Jennifer Aniston, Naomi Watts & The Biggest Surprises From This Year's SAG Nominations

Awards Season's Biggest Shocker So Far

Leave it to the Screen Actors Guild Awards to throw Oscar season its first real curveball. Among the big surprises from the SAG Awards nominations special -- besides that co-announcer Ansel Elgort was introduced as "actor, DJ and music producer" -- was Naomi Watts, who scored an Outstanding Performance by a Female Actor in a Supporting Role nomination for ... "St. Vincent"? It's true: Watts, who plays a pregnant Russian prostitute in the film (complete with a thick accent straight out of "Rocky and Bullwinkle") bested not just her own superior performance in "Birdman," but other great ones from Jessica Chastain in "A Most Violent Year," Laura Dern in "Wild" (or "The Fault in Our Stars"), Rene Russo in "Nightcrawler" and a host of other worthy contenders.

Fortunately, Watts' out-of-left-field nomination wasn't the only surprise on Wednesday morning. There were others, and some were great! Ahead, four talking points to ponder following the SAG Awards nominations.

Jake Gyllenhaal is still a contender

nightcrawler

Huzzah to the Screen Actors Guild for remembering that Jake Gyllenhaal is a complete force in "Nightcrawler," delivering what might be his best performance yet. It was assumed that Gyllenhaal was on the fringes of the crowded Best Actor race before Wednesday morning, but not anymore. Put him slightly ahead of David Oyelowo (for "Selma") and Timothy Spall (for "Mr. Turner") as a serious threat to earn the fifth and final Oscar slot (this assuming the Academy Awards follow the SAG lead and also nominate Steve Carell, Benedict Cumberbatch, Michael Keaton and Eddie Redmayne).

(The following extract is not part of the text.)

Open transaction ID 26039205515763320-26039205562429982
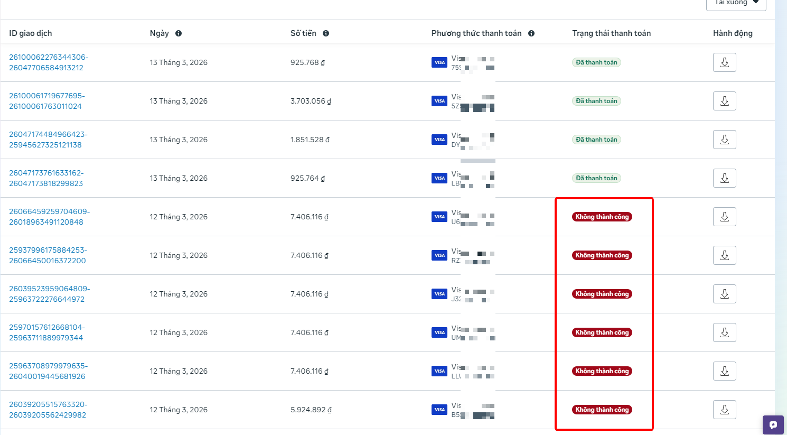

Jennifer Aniston might be an Oscar nominee

jennifer aniston

Speaking of conventional wisdom, the Best Actress race has focused in on four names: Julianne Moore (for "Still Alice"), Reese Witherspoon (for "Wild"), Felicity Jones (for "The Theory of Everything") and Rosamund Pike (for "Gone Girl"). The fifth slot remains wide open, with Amy Adams (for "Big Eyes"), Hilary Swank (for "The Homesman") and Jennifer Aniston (for "Cake") remaining viable options. It was Aniston who got a big boost on Wednesday, grabbing a SAG Award nomination for her work in the indie drama. She plays a woman dealing with chronic pain and some great personal losses in the film, and it's easily her best acting performance since "The Good Girl" in 2002. It seems Aniston knows she has the goods to get a nomination: She has been promoting the work everywhere, basically willing herself to contender status. Comeback stories and physical transformations are enticing narratives for awards voters, and Aniston has both. In a year without a solid fifth option, why not her?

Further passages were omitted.